The Closeness Centrality of a node measures its average farness(inverse diastance) to all other nodes.This algorithm aim to detecting nodes that are able to spread information very efficiently through a graph。
Based on spark on angel and the paper "Centralities in Large Networks: Algorithms and Observations" , we we implemented a large-scale closeness algorithm。
In the implementation of closeness, hyperloglog + + cardinal counter is used to record the n-order neighbors of each vertex. Similar to the idea of hyperanf algorithm, the approximate calculation of closeness is carried out.

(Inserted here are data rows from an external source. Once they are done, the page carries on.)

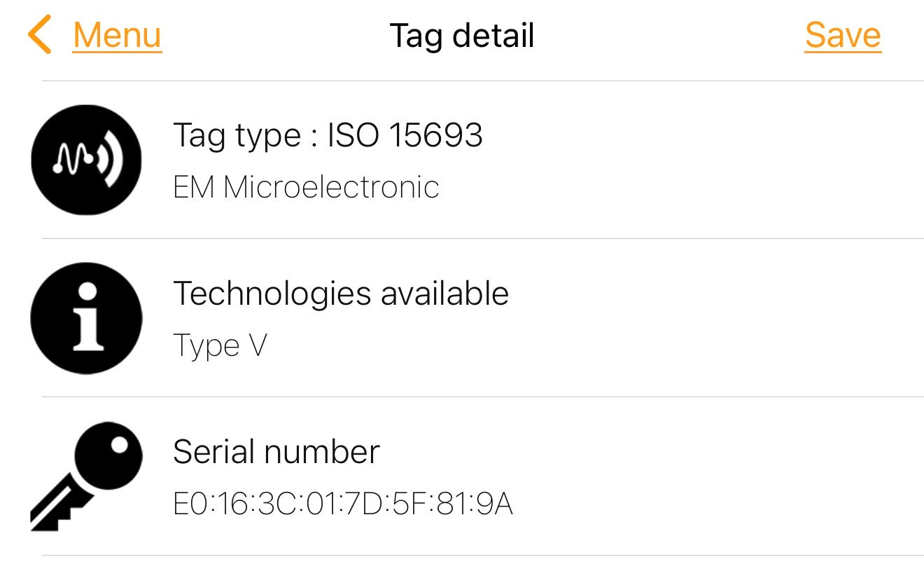Click the "Serial number" heading
The height and width of the screenshot is (564, 924).
point(276,452)
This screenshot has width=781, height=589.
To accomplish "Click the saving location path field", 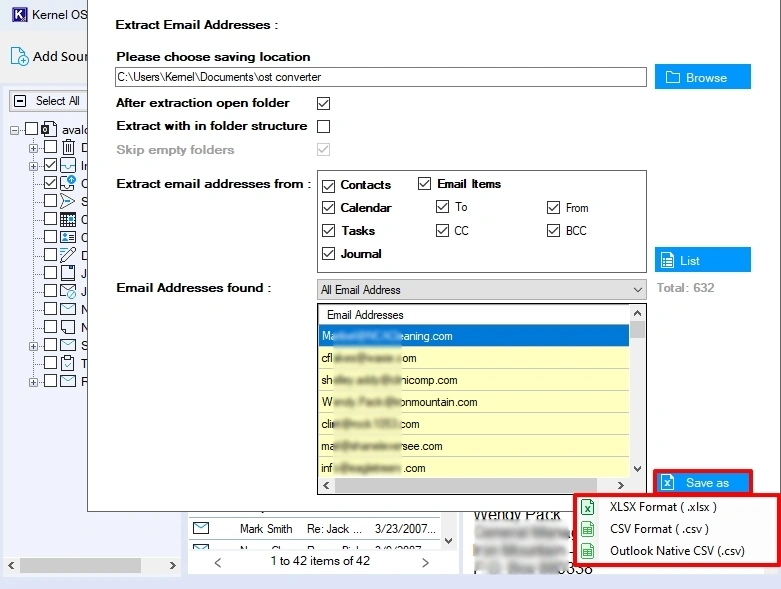I will pos(381,77).
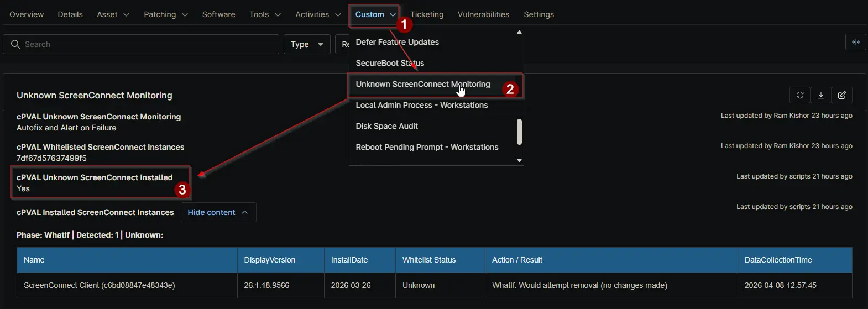Open the Type filter dropdown
The height and width of the screenshot is (309, 868).
pyautogui.click(x=307, y=44)
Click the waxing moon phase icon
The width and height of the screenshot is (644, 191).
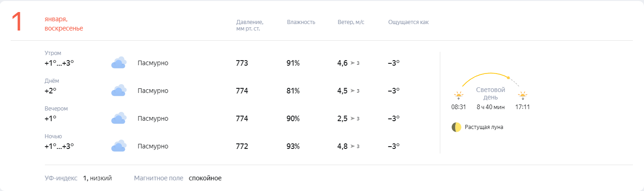(x=456, y=127)
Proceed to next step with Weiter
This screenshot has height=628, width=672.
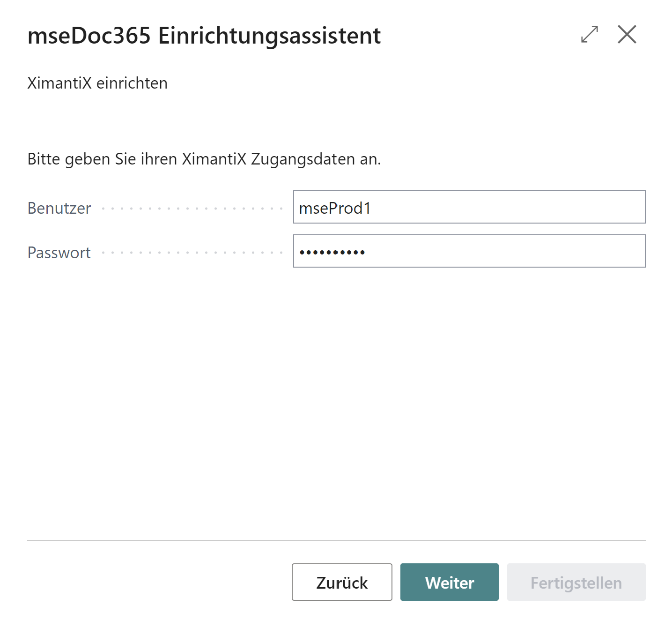(x=449, y=582)
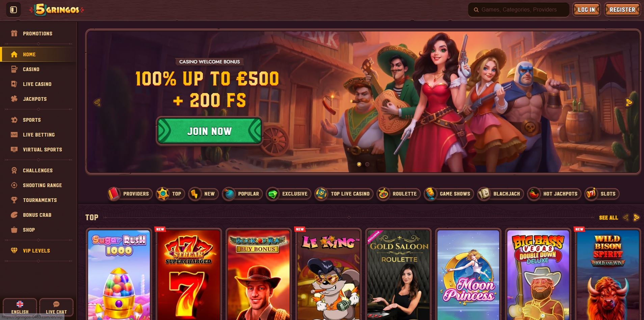Open the 5Gringos logo home link

point(57,10)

- input: hdfs path for a undirected and unweighted graph, each row represents an edge in the form of `srcId | dstId
- output: hdfs path for output, each row represents the vertex and its closeness value,include nodeId(long) | closeness(float) | node cardinality | adius weighted sum , the larger the closeness value, the more important the node is
- sep: the separation in input file to separate the srcId and dstId, could be tab, space or comma
- partitionNum: The number of input data partitions is generally set to 3-4 times the number of spark executors times the number of executor cores
- psPartitionNum: The number of model partitions is preferably an integer multiple of the number of parameter servers, so that the number of partitions carried by each ps is equal, and the load of each PS is balanced as much as possible. If the amount of data is large, more than 500 is recommended
- msgNumBatch: Number of batch calculations per RDD partition of spark
- useBalancePartition:whether to use balancePartition strategy,
true
/false
,true
is suggested when the distribution of graph vertices is unbalanced - balancePartitionPercent:use balancePartition strategy
- verboseSaving: Save closeness intermediate results in detail
- isDirected: whether directed graph
- storageLevel:RDD storage level,
DISK_ONLY
/MEMORY_ONLY
/MEMORY_AND_DISK
- Angel PS number and memory: The product of ps.instance and ps.memory is the total configuration memory of ps. In order to ensure that Angel does not hang, you need to configure memory about twice the size of the model. For PageRank, the calculation formula of the model size is: number of nodes * 3 * 4 Byte, according to which you can estimate the size of ps memory that needs to be configured under Graph input of different sizes
- Spark resource :The product of num-executors and executor-memory is the total configuration memory of executors, and it is best to store twice the input data. If the memory is tight, 1 times is also acceptable, but relatively slower. For example, a 10 billion edge set is about 160G in size, and a 20G * 20 configuration is sufficient. In a situation where resources are really tight, try to increase the number of partitions!
input=hdfs://my-hdfs/data
output=hdfs://my-hdfs/output
source ./spark-on-angel-env.sh
$SPARK_HOME/bin/spark-submit \
--master yarn-cluster\
--conf spark.ps.instances=1 \
--conf spark.ps.cores=1 \
--conf spark.ps.jars=$SONA_ANGEL_JARS \
--conf spark.ps.memory=10g \
--name "commonfriends angel" \
--jars $SONA_SPARK_JARS \
--driver-memory 5g \
--num-executors 1 \
--executor-cores 4 \
--executor-memory 10g \
--class org.apache.spark.angel.examples.cluster.ClosenessExample \
../lib/spark-on-angel-examples-3.2.0.jar
input:$input output:$output sep:tab storageLevel:MEMORY_ONLY useBalancePartition:true \
balancePartitionPercent:0.7 partitionNum:4 psPartitionNum:1 msgNumBatch:8 \
pullBatchSize:1000 verboseSaving:true src:1 dst:2 mode:yarn-cluster
- At about 10 minutes, the task hangs: The most likely reason is that Angel cannot apply for resources! Since Common Friends is developed based on Spark On Angel, it actually involves two systems, Spark and Angel, and their application for resources from Yarn is independently conducted. After the Spark task is started, Spark submits the Angel task to Yarn. If the resource cannot be applied for within a given time, a timeout error will be reported and the task will hang! The solution is: 1) Confirm that the resource pool has sufficient resources 2) Add spakr conf: spark.hadoop.angel.am.appstate.timeout.ms = xxx to increase the timeout time, the default value is 600000, which is 10 minutes
- How to estimate how many Angel resources I need to configure: To ensure that Angel does not hang, you need to configure about twice the size of the model memory. In addition, when possible, the smaller the number of ps, the smaller the amount of data transmission, but the pressure of a single ps will be greater, requiring certain trade-offs.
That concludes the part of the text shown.